となると、気になるのが今後の動向だ。本格的なコロナデフレに突入するのではないかという一抹の不安が脳裏をよぎる。

しかし今回、「3密」回避に伴う各人の行動変容や、ステイホームによる巣ごもり需要が地価上昇要因として作用している事象が散見された。無論、テレワークの普及による住宅観の変化も無視できない。

静岡県の熱海市は、首都圏居住者を中心に別荘やセカンドハウスとしての中古マンションや一戸建てが人気を集めている。そのため、熱海駅から徒歩圏にある「熱海市春日町」は県内の住宅地で上昇率が第1位(プラス1.3%)となった。静岡県内の住宅地全体が13年連続で下落(マイナス1.5%)する中、交通利便性の高い「駅近」物件だけに人気が集中している構図が垣間見られる。

同様に、日本を代表する有数のリゾート地・長野県軽井沢も公示地価が上昇した。首都圏の高所得者層を中心とする別荘地需要が下支えとなり、住宅地・商業地いずれも上昇傾向にある。

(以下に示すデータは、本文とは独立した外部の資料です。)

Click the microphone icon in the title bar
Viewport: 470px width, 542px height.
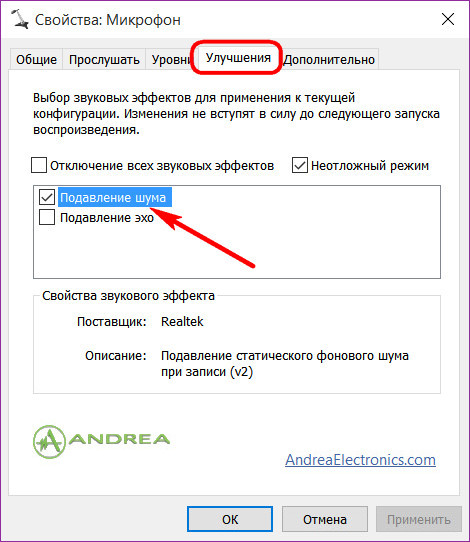click(20, 19)
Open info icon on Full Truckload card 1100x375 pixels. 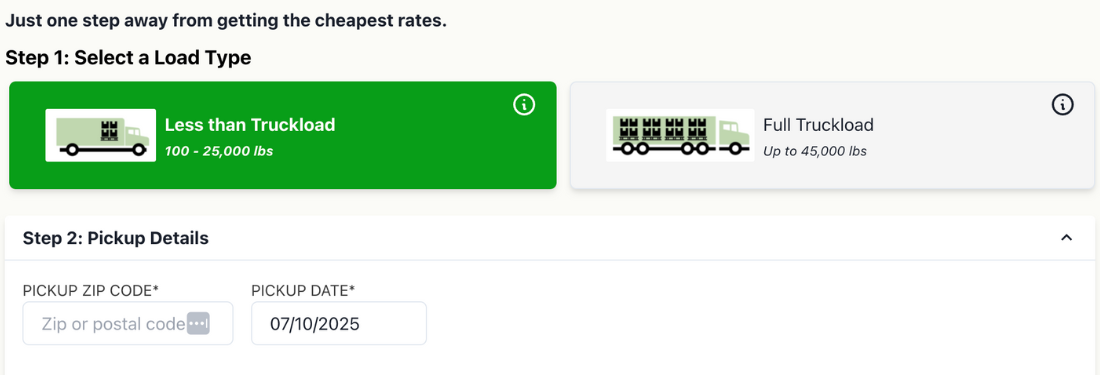(1062, 105)
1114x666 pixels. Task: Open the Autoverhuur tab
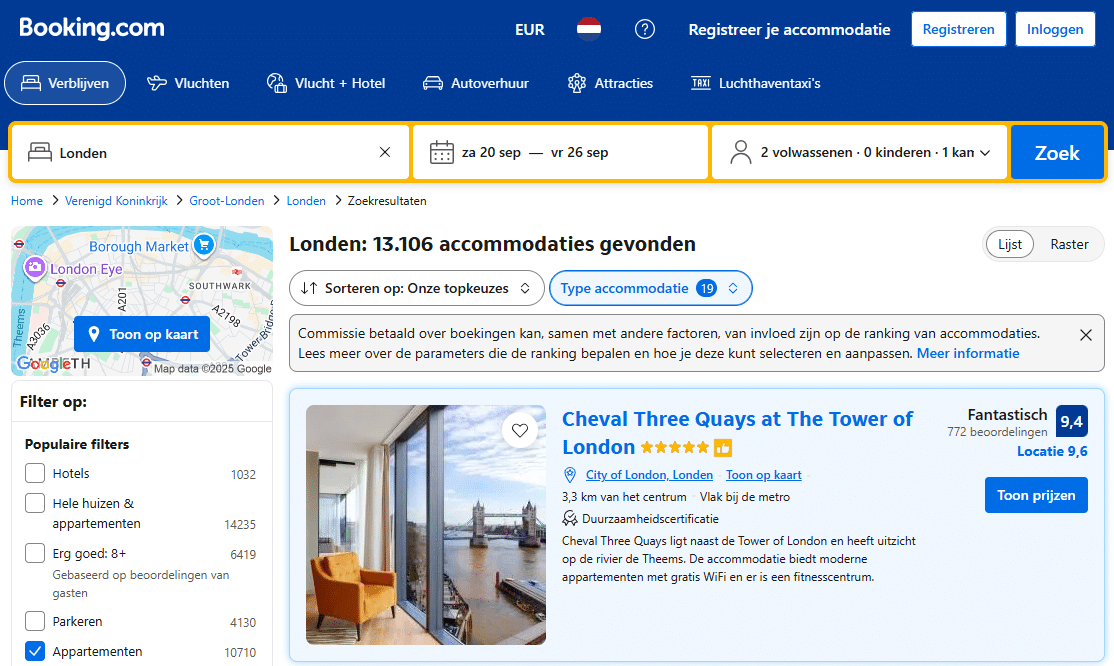(475, 83)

こちらも長野県内全体では住宅地が24年連続で下落し(マイナス0.4%)、商業地が29年連続で下落(マイナス1.1%)するなか、軽井沢町と白馬村が局地的な地価上昇を演じている。今回、こうしたピンポイントによる地価の上昇が特徴の1つとして挙げられる。

加えて、ステイホームによる巣ごもり需要も公示地価を押し上げた。通販人気による宅配需要の高まりを受け、物流施設のニーズ増が土地価格を上昇させた。